# Registros extraídos:
:::

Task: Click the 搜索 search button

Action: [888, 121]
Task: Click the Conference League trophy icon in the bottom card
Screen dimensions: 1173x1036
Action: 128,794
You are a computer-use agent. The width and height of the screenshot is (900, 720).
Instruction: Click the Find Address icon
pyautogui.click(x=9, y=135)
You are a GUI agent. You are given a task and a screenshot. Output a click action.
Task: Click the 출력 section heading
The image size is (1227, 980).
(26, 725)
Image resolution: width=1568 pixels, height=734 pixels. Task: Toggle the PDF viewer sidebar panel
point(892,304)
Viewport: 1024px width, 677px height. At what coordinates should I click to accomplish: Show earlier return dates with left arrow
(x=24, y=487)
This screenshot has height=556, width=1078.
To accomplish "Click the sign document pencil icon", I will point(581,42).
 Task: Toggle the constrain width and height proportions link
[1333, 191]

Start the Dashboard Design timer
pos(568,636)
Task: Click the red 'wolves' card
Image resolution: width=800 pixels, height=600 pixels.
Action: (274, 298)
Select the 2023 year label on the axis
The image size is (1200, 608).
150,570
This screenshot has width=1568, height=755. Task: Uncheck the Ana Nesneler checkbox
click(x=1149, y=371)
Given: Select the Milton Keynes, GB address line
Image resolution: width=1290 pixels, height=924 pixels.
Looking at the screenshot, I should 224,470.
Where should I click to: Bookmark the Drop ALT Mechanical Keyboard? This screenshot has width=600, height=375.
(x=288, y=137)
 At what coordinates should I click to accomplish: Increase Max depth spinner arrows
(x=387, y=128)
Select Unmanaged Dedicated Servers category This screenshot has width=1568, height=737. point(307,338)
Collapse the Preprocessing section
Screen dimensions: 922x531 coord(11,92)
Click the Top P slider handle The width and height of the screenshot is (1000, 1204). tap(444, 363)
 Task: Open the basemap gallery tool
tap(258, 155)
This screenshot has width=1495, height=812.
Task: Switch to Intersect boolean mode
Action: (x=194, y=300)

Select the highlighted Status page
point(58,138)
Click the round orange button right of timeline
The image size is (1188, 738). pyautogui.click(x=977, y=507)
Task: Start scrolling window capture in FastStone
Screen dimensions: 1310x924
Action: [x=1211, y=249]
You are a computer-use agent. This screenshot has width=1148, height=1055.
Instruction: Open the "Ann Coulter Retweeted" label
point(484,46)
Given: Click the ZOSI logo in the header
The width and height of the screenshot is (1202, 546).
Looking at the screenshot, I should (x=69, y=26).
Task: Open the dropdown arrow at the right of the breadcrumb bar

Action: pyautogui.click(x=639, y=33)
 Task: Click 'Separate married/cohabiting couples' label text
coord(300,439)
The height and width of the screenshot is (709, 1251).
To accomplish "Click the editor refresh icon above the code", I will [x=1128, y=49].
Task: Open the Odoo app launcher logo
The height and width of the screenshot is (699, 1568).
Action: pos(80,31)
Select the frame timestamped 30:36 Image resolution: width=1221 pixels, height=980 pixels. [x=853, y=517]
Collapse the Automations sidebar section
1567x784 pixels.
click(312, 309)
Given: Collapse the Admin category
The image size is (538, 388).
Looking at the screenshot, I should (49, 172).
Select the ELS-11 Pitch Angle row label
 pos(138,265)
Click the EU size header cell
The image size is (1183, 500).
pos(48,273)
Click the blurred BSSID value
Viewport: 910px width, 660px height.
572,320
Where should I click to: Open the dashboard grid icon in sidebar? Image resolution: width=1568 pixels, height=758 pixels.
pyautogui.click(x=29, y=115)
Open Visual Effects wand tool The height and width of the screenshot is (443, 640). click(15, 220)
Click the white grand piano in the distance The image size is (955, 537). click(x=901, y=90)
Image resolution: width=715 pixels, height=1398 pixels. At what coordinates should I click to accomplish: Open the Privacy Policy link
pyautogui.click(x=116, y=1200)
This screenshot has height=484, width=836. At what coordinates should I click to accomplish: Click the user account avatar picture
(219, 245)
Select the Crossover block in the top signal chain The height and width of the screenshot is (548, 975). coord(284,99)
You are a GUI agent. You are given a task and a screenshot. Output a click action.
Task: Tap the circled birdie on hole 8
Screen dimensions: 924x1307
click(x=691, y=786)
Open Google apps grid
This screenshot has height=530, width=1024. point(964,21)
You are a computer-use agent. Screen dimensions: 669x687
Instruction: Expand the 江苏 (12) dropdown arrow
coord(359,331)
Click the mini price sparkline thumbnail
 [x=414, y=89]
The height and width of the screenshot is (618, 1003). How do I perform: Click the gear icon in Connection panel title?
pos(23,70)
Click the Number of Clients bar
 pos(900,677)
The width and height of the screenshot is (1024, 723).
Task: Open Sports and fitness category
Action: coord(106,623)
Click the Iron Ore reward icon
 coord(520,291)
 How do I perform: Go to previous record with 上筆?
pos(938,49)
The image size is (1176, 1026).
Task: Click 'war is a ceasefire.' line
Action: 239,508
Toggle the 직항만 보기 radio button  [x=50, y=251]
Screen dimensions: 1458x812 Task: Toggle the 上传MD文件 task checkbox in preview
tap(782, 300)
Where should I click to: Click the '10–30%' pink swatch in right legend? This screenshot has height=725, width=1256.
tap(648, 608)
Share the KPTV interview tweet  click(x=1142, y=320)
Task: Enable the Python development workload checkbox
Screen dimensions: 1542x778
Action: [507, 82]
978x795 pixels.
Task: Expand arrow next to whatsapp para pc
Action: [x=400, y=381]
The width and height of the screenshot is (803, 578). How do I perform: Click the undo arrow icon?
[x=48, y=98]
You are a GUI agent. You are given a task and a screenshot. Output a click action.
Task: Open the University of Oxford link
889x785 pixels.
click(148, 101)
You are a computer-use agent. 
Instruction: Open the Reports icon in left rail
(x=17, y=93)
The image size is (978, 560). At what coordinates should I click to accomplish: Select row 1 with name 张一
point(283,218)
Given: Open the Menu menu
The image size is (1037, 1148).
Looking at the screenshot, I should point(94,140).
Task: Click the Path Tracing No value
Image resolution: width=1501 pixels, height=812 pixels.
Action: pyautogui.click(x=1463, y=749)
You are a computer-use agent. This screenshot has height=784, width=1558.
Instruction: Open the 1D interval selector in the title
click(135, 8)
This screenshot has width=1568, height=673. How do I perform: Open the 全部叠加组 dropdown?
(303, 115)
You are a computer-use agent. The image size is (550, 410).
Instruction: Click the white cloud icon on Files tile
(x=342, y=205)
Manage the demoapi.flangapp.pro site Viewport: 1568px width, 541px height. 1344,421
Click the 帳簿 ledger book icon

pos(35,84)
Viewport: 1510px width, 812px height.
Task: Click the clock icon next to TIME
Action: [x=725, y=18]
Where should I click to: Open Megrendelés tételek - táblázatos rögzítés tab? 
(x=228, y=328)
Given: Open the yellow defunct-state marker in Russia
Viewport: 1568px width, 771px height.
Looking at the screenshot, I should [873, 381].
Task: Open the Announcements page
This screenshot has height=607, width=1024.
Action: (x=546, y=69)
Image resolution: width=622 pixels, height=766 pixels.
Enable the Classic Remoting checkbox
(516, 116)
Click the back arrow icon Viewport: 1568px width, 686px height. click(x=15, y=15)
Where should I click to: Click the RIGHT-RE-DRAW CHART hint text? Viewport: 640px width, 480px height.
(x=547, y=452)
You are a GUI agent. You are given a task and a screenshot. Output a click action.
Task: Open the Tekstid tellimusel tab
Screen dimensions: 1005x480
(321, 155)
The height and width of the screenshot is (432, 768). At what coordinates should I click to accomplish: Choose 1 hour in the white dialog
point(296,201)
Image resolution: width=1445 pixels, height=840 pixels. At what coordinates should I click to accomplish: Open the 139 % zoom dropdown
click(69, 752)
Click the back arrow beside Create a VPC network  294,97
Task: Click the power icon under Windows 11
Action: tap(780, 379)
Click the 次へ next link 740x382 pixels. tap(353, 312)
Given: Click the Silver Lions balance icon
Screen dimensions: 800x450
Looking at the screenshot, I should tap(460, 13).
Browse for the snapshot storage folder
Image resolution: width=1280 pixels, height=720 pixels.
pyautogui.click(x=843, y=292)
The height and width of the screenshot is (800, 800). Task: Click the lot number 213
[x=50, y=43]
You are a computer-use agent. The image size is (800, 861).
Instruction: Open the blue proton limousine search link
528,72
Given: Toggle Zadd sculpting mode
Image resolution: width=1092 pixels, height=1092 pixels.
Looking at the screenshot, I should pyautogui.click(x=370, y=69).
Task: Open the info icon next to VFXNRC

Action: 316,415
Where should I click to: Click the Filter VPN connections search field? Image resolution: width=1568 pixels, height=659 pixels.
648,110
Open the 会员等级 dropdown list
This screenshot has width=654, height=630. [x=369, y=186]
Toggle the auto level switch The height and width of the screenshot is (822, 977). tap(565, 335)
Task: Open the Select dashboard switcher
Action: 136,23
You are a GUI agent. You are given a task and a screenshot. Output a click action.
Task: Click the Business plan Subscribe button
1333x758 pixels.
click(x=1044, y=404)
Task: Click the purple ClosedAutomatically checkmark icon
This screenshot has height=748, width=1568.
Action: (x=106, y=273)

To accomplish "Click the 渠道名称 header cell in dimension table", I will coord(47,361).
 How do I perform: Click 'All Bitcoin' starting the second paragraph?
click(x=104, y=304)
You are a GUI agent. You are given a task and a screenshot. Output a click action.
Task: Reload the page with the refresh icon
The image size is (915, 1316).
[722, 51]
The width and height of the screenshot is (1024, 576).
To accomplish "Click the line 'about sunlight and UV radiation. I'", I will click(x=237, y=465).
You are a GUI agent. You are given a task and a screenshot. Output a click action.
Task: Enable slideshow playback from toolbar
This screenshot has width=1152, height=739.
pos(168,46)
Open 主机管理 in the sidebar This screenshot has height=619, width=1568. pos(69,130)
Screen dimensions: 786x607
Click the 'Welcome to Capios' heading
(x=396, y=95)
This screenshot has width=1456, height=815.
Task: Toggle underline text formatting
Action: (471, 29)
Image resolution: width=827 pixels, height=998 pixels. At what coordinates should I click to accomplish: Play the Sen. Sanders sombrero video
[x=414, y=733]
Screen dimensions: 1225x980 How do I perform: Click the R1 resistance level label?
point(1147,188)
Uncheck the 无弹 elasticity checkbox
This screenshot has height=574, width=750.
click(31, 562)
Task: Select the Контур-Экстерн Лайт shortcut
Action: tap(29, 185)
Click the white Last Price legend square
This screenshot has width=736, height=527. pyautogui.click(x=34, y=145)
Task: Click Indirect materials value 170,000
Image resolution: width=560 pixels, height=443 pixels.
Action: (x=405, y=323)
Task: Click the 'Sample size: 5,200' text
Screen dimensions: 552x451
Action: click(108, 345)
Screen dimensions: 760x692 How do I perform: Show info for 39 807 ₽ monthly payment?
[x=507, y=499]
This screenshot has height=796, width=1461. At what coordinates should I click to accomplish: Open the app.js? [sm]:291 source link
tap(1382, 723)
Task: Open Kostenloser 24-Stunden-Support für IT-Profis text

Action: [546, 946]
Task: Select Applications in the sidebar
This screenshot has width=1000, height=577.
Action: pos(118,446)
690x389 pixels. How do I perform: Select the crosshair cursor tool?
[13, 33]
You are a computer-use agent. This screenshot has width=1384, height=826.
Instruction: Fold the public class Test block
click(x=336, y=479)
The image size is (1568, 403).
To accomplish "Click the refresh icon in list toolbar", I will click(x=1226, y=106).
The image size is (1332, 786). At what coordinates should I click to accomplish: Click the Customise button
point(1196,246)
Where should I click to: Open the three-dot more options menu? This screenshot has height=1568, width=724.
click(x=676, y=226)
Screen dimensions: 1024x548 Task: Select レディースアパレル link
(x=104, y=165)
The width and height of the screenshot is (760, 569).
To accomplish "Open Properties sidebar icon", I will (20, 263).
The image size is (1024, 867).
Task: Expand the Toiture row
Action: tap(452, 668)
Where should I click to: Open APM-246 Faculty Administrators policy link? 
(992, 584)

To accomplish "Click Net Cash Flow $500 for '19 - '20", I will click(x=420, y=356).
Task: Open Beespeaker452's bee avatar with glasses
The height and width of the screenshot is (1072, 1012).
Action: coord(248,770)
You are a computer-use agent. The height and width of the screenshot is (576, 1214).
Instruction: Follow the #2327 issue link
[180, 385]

:::

# Instruções e requisitos:
Reescreva as linhas dos registros a partir da que contém "Screen dimensions: 786x607" e pare depois da que contém "click(x=336, y=479)". Troque "Screen dimensions" por "Screen size" e mantenha todo o resto igual.

# Solução do problema:
Screen size: 786x607
Click the 'Welcome to Capios' heading
(x=396, y=95)
This screenshot has width=1456, height=815.
Task: Toggle underline text formatting
Action: (471, 29)
Image resolution: width=827 pixels, height=998 pixels. At what coordinates should I click to accomplish: Play the Sen. Sanders sombrero video
[x=414, y=733]
Screen size: 1225x980 How do I perform: Click the R1 resistance level label?
point(1147,188)
Uncheck the 无弹 elasticity checkbox
This screenshot has height=574, width=750.
click(31, 562)
Task: Select the Контур-Экстерн Лайт shortcut
Action: tap(29, 185)
Click the white Last Price legend square
This screenshot has width=736, height=527. pyautogui.click(x=34, y=145)
Task: Click Indirect materials value 170,000
Image resolution: width=560 pixels, height=443 pixels.
Action: (x=405, y=323)
Task: Click the 'Sample size: 5,200' text
Screen size: 552x451
Action: click(108, 345)
Screen size: 760x692 How do I perform: Show info for 39 807 ₽ monthly payment?
[x=507, y=499]
This screenshot has height=796, width=1461. At what coordinates should I click to accomplish: Open the app.js? [sm]:291 source link
tap(1382, 723)
Task: Open Kostenloser 24-Stunden-Support für IT-Profis text

Action: [546, 946]
Task: Select Applications in the sidebar
This screenshot has width=1000, height=577.
Action: pos(118,446)
690x389 pixels. How do I perform: Select the crosshair cursor tool?
[13, 33]
You are a computer-use agent. This screenshot has width=1384, height=826.
Instruction: Fold the public class Test block
click(x=336, y=479)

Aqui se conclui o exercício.